So after three weeks of not talking to her, I finally tried to reach out. With me being on the ASD scale, I tried to explain why her actions hurt so much (going behind my back to my line manger rather than coming directly to me - and getting her facts wrong because she chose not to talk to me before contacting my boss). With ASD, a stress event can lead to melt-down or shut-down, which I find horrible when they happen
Her reaction was incredible when she answered. I needed to "drop it, nuff said", because after all it was only work and so why did her actions matter so much? She then said she took it under advisement that I preferred to be approached directly and would remember that in future. She said she'd been "told" to e-mail my line manager, which led to a situation that five weeks later is still rumbling on rather than being settled on the spot. It comes across as though she's making an excuse and did it off her on bat, but I can't prove this.
She now thinks I'm in the wrong (quote, she considers it "drama") for trying to explain why it hurt so much and the effect it had on me (a near ASD shut down) so once again, we have an impasse. She claims she said sorry, something I don't remember and if so, I had to ask for the apology and raising it again was also an issue. Is this a woman thing?
Any other place she'd had been blackballed by other workmates for her actions. Either she's naive or, alternatively, not the brightest for not getting going behind a workmate's back without going to them first to establish the facts (unless the workmate is deliberately seeking to cause harm and is a cnt of the highest order) is bang out of order. Previous places, I preferred to deal directly with the person who made or didn't make the mistake to establish what happened, a little thing called respect. She has the nickname "Dipsy", noting on a call recently that another manager had to reminder her that when the clocks changed it was for "British Summer Time".
Since the conversation, there has been more silence. I'm not inclined to go back in to try again as I feel I'm wasting my time. It feels as though she's ploughed in, then realising she's made a mistake tried to double down rather than admit she was wrong and make me feel guilty for feeling aggrieved.

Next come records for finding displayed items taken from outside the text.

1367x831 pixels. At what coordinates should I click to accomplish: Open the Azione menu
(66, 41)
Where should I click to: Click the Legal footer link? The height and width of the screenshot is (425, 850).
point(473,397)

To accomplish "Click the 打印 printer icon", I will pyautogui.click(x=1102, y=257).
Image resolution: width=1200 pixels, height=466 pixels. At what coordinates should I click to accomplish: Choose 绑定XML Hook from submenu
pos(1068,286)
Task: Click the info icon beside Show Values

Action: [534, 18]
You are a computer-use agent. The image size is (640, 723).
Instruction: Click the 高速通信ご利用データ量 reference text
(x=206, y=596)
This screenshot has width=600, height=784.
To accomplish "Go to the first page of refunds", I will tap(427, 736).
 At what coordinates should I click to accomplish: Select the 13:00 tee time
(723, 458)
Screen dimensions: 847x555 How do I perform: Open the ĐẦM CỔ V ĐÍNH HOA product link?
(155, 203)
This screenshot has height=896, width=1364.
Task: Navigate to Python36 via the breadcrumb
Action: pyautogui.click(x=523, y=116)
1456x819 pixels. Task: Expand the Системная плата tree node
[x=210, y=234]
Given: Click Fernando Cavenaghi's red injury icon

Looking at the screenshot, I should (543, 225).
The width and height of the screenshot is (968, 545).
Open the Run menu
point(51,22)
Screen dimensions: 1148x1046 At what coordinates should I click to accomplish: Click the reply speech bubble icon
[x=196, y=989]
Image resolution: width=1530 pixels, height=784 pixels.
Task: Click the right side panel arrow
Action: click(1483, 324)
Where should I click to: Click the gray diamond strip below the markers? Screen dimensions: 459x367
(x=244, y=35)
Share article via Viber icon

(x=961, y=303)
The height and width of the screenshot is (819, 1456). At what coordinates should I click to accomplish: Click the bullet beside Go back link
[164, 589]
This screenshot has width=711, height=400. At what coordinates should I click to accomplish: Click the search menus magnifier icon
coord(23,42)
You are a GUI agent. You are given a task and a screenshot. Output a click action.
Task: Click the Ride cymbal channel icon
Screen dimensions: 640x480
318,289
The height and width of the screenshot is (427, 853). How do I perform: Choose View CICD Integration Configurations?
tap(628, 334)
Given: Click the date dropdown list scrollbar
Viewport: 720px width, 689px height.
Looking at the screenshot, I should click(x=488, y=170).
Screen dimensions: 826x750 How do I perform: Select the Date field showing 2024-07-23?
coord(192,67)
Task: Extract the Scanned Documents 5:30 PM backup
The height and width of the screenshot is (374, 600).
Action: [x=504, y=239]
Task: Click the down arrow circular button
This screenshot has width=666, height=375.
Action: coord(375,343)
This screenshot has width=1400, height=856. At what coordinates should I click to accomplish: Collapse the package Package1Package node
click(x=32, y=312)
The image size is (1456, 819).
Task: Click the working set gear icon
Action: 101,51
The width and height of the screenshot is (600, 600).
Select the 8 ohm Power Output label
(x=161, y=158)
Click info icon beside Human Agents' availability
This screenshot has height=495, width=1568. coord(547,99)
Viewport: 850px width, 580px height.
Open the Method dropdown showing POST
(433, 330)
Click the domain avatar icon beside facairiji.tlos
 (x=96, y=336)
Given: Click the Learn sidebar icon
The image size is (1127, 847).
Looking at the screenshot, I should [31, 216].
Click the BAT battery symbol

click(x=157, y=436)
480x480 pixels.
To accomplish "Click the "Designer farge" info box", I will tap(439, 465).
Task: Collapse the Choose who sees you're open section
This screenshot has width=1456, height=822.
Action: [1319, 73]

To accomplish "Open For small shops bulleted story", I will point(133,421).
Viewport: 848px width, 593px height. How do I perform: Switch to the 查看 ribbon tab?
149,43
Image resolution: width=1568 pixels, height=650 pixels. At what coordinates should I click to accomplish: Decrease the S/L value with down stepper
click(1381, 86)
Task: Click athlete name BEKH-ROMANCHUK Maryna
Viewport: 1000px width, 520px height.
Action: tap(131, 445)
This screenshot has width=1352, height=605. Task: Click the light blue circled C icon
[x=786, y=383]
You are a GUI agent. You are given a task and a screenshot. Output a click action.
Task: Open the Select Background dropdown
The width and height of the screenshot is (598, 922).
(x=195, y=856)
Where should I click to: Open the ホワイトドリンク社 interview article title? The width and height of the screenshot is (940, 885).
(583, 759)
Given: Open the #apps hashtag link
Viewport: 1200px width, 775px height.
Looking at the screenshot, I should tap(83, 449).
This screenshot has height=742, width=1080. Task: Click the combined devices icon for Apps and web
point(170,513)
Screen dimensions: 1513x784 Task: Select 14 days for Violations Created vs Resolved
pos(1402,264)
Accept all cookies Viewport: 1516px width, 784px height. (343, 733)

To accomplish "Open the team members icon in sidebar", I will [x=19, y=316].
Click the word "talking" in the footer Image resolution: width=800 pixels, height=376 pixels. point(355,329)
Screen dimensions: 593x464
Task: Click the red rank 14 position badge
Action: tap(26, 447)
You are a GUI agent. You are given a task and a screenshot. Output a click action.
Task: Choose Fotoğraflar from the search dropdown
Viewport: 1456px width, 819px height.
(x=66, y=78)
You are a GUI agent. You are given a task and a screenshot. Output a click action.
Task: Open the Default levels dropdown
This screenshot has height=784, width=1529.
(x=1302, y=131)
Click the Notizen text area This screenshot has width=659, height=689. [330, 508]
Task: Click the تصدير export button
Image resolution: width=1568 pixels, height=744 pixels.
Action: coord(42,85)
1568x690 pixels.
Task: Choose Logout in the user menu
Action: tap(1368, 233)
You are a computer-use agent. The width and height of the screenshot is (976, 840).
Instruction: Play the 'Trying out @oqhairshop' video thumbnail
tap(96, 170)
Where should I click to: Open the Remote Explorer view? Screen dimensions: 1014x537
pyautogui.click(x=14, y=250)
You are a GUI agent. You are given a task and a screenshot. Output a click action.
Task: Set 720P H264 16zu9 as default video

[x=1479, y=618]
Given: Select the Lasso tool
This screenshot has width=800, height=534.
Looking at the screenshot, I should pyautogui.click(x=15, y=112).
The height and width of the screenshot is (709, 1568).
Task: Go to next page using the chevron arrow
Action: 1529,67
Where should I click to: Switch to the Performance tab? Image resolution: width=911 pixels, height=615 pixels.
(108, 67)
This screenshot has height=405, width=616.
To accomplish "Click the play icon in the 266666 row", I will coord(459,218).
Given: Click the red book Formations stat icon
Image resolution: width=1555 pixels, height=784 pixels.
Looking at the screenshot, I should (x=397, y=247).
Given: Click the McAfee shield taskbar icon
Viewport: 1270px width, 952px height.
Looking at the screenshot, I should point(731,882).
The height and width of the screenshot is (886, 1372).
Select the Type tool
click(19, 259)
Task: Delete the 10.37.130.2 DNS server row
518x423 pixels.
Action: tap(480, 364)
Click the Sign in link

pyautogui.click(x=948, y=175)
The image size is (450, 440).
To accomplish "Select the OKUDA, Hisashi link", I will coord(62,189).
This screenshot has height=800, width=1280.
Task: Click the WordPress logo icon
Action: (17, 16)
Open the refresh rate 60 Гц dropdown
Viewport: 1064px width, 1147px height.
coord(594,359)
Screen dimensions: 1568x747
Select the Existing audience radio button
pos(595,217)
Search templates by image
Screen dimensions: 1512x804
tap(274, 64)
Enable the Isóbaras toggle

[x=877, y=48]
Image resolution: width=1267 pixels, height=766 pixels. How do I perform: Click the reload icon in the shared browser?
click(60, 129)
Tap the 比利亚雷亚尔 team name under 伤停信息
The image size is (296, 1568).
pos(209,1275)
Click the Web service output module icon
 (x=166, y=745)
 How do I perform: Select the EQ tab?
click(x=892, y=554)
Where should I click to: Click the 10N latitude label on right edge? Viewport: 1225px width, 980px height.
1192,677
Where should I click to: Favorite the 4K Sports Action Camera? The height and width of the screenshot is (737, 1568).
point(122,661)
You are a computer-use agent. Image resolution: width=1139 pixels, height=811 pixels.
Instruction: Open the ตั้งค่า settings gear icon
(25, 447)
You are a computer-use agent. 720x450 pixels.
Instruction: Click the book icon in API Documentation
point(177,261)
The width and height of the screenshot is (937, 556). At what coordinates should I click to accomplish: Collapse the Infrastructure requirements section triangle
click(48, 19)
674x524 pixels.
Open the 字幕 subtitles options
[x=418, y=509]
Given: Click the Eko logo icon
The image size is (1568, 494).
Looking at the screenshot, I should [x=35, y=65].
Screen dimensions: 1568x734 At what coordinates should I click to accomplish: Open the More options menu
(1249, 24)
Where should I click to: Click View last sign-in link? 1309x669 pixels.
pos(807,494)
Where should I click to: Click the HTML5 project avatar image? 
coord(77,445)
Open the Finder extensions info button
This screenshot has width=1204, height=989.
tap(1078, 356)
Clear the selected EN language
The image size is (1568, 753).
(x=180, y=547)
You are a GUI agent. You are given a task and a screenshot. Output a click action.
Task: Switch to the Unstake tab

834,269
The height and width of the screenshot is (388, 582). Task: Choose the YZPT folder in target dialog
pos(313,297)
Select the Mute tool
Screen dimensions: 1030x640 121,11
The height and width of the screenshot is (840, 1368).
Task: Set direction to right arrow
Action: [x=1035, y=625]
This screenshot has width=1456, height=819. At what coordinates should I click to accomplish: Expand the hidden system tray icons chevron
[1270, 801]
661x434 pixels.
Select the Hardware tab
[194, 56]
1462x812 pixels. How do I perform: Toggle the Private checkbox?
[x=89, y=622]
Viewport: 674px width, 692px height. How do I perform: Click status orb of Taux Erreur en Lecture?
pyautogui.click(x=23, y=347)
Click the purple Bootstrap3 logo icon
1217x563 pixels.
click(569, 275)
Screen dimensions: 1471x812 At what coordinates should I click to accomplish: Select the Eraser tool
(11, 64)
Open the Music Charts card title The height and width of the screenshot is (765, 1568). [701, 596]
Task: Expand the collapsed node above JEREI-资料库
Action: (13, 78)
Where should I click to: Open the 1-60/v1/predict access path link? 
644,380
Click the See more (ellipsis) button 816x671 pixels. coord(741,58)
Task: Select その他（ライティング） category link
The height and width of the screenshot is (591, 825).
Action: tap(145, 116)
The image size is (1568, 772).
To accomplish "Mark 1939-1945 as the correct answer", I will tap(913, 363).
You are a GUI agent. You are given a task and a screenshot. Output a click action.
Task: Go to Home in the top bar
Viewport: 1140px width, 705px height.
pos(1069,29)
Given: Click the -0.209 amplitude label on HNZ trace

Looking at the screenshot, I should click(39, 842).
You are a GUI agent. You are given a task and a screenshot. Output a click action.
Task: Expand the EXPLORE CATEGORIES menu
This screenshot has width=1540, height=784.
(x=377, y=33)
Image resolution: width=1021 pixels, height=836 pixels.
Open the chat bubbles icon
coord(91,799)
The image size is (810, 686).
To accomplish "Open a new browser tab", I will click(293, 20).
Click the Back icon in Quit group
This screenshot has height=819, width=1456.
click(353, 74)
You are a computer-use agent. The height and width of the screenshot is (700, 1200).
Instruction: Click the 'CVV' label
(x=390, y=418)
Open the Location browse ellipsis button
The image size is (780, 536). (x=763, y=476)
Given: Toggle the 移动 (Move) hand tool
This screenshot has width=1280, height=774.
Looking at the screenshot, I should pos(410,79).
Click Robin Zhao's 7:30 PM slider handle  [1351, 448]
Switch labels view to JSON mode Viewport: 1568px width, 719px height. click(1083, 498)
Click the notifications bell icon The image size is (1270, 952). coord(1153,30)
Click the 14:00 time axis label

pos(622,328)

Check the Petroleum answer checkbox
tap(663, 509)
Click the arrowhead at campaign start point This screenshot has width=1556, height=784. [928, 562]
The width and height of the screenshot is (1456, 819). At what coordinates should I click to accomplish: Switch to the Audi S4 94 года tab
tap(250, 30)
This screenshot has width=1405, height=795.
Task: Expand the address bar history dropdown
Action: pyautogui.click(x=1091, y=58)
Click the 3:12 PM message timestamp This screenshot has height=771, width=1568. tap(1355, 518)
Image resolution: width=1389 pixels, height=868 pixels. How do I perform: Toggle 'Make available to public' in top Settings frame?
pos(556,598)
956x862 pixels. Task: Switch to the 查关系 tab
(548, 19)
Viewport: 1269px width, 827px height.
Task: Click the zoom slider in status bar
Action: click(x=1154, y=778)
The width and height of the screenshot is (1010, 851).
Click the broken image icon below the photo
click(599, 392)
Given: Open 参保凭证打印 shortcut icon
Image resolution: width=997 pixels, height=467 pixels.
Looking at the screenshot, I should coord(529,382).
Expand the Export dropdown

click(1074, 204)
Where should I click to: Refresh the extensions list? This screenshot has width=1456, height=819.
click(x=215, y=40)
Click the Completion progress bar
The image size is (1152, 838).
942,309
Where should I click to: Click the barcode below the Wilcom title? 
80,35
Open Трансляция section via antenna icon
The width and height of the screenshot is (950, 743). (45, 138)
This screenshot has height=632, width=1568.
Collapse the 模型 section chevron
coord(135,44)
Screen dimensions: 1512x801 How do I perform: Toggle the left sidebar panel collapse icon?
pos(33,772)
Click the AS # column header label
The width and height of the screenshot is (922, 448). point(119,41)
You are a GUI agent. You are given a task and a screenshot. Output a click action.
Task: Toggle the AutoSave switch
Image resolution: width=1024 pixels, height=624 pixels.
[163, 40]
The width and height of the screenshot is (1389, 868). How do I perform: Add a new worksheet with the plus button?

That she got her facts wrong is not the issue. We all do that, we're human. It's her actions of going behind my back then her refusal to admit she was wrong that get me.
Someone else who knows her suggested it would be easier for me to be "the bigger man" and do the grovelling. Why when I did nothing wrong? Again, is this a woman thing?
.
The other bit that comes across is even with a kid who's mildly ASD, she doesn't understand what the condition is with her blunt handling of me.